March 2, 2016
Written
by Maximus Peperkamp, M.S. Verbal Engineer
Dear Reader,
This is my second response to “Tutorial
on Stimulus Control, Part 1” (1995) by Dinsmoor. He writes “Control by stimuli
that are already present before the response occurs plays a much more
significant role in everyday life than it is currently accorded in our research
even in our textbooks.” How is it possible there is such a misrepresentation of
the reality? Why do behaviorists, who should know better, give short shrift to
respondent conditioning and only talk about operant conditioning?
If among radical behaviorists classical
conditioning is not given much attention, we should conclude that their way of
talking also excludes something, which should be included. In other words, the public
speech of the radical behaviorists has not come under direct stimulus control
of the crucial distinction between Sound Verbal Behavior (SVB) and Noxious
Verbal Behavior (NVB).
If behaviorists had analyzed
the dialogue that took place at the dinner table between Skinner and Whitehead
(1937), in which Skinner tried to explain that science could account for all human
behavior, verbal behavior included, it would have been clear that Whitehead ended the conversation by bringing in a
negative antecedent. “Let me see”, he said, “account for my behavior as I sit
here saying “No black scorpion is falling upon this table (1957).”” This is a
plain example of NVB in which the speaker aversively affects the listener.

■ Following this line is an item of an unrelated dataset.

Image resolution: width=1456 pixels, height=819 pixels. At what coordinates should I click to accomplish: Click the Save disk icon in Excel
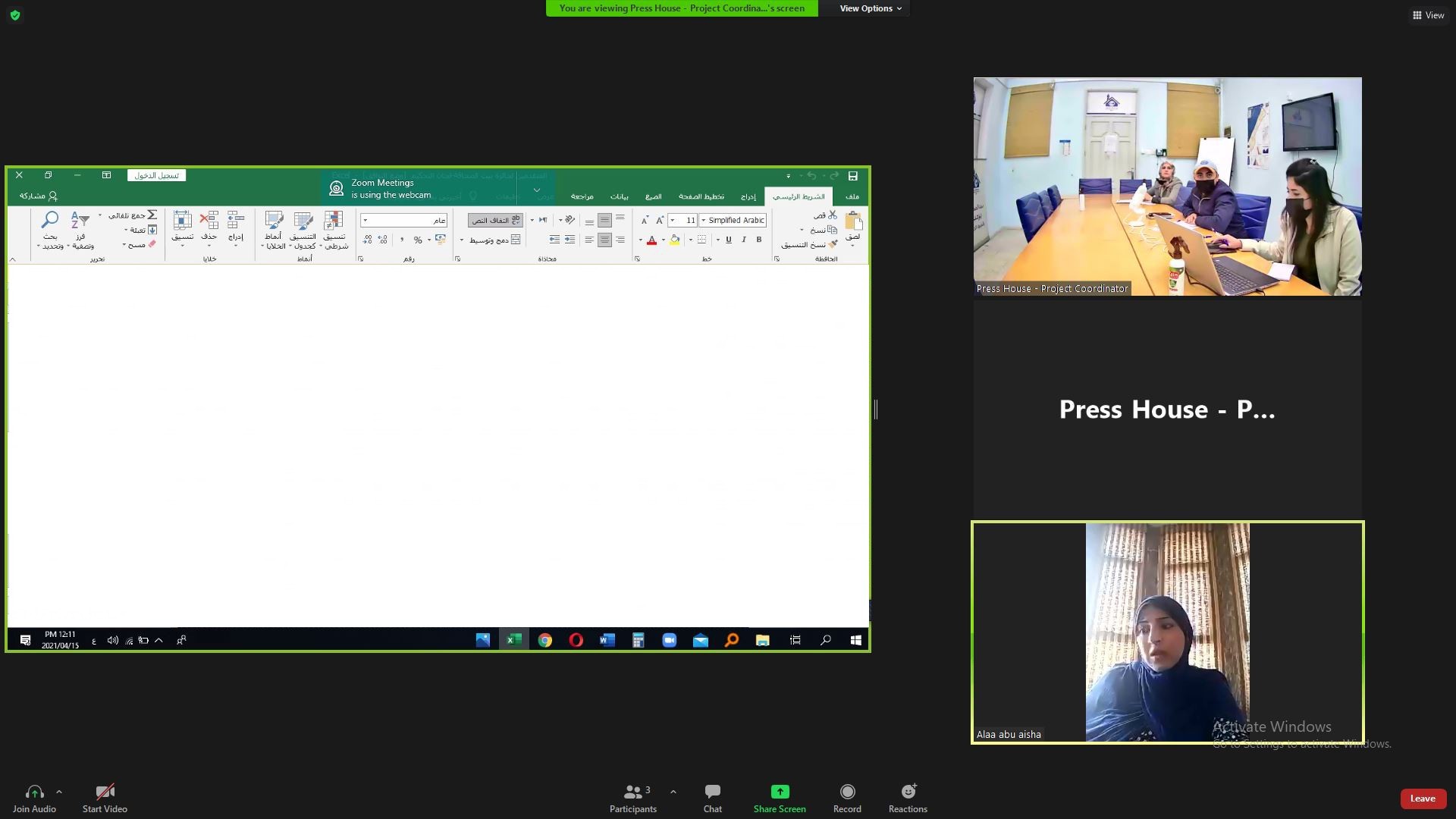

Unfortunately, this sort of intimidation
happens every day. Since we have been conditioned by coercive NVB, we accept it
as normal. Thus, hierarchical communication or NVB, in which the speaker
negatively affects the listener, is given more importance than the mutually
enhancing SVB interaction, in which the speaker and the listener can take turns. As Skinner’s
conversation with Whitehead illustrates, NVB is NOT communication; it is oppression,
forcefulness and abuse, in which the whip and shackles are replaced by the way
in which we talk. The sound of Whitehead’s voice must have been perceived by Skinner,
the listener, as an aversive stimulus.